Canada’s Marmot Basin ski area, which is due to open for the 2017-18 ski season tomorrow, has announced it will be opening up a new mountain face this winter, some 30 years after it was first envisaged.
Known colloquially as “Tres Hombres” the area is a large, north-facing and treeless slope, some 18 hectares (45 acres) in size within Marmot Basin’s leasehold.
Its’ normally powder-filled bowls and chutes descend 367 vertical metres (1,204 ft.) and is Marmot Basin’s longest, uninterrupted fall-line. It has an average slope angle of 32 degrees with the steepest section being 45 degrees and a run length of almost 700 metres.
Marmot Basin, which is located by Jasper in Alberta, has undertaken avalanche control work in Tres Hombres for three decades although the area has never been opened by Marmot Basin to the public and the area has long been coveted by advanced skiers and boarders who have been anxiously waiting for the day to come when the area would open to public skiing.

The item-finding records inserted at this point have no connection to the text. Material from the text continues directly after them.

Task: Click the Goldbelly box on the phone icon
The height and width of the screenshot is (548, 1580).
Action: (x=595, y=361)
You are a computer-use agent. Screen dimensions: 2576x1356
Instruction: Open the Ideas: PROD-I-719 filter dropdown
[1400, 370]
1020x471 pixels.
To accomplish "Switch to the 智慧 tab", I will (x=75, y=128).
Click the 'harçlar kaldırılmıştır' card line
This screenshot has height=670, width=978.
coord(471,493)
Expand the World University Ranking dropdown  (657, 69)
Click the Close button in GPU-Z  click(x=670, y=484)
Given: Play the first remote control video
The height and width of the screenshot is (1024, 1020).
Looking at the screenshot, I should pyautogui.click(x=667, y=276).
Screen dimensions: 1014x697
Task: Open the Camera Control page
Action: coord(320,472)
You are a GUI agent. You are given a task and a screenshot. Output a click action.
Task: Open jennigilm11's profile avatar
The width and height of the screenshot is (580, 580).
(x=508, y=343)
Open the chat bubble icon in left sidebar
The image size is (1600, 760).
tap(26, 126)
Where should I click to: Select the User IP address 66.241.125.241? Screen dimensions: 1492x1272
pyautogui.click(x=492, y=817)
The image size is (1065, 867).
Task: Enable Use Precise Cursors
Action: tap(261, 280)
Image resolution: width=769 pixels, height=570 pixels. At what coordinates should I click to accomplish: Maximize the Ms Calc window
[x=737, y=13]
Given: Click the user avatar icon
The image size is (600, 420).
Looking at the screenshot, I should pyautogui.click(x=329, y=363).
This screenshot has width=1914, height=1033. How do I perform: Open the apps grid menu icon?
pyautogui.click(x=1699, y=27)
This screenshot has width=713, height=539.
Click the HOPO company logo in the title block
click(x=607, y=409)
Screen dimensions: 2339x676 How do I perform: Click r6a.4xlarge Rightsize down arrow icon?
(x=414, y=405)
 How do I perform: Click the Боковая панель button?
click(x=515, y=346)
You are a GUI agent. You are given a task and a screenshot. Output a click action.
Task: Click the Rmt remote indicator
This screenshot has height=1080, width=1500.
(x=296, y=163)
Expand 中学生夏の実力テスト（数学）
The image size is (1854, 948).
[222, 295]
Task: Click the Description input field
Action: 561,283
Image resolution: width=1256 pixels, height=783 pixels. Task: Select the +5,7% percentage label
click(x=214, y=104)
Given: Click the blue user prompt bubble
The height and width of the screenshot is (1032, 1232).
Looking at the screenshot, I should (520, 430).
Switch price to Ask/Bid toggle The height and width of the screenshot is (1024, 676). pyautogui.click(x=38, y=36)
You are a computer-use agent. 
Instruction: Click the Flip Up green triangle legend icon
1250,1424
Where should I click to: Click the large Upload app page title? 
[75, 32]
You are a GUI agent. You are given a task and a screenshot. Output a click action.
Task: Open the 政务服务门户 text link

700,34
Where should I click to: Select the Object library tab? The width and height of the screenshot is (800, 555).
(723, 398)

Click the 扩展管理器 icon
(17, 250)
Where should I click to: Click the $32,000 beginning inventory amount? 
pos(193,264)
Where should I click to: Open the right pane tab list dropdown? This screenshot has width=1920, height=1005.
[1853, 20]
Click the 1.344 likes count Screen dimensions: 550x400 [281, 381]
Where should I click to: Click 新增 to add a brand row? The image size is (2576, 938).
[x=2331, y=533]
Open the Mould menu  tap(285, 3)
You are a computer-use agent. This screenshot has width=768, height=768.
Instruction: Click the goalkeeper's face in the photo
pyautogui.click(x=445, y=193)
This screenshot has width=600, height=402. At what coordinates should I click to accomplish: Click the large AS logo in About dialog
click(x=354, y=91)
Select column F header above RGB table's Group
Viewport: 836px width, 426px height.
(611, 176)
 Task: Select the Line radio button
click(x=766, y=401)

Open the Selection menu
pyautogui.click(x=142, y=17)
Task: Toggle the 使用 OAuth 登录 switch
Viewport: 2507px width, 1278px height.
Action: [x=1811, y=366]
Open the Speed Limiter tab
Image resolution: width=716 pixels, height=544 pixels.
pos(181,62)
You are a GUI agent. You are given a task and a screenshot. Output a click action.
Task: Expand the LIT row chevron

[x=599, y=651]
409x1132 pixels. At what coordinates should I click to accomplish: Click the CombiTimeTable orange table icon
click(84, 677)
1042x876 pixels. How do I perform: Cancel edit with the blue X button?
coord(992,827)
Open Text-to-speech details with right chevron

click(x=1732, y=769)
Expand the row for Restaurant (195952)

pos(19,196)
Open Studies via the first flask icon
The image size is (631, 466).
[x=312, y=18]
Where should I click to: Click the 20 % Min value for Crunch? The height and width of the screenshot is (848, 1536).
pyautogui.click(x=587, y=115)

Tres Hombres is accessed from the top of the Paradise quad chair where skiers will access the slope through any one of five entrance gates. Skiers and snowboarders will exit the Tres Hombres slope via a short trail that will lead them back to the base of the Paradise Chair making the round trip approximately 30 minutes.
After several years of careful planning, and following the development of a comprehensive operational and trail maintenance plan, Marmot Basin is thrilled to announce that Tres Hombres will be open to the public this winter,” said Marmot Basin’s Brian Rode, adding, “The slope provides some of the very best off-piste advanced and expert terrain in the Canadian Rockies. Tres Hombres is equivalent to 3 times the length of Charlies Bowl, that’s a lot of turns for you and your best hombres.“
Tres Hombres will open for the season once all required fencing and gates are in place and the area deemed safe to ski by the Marmot Basin avalanche control and safety team.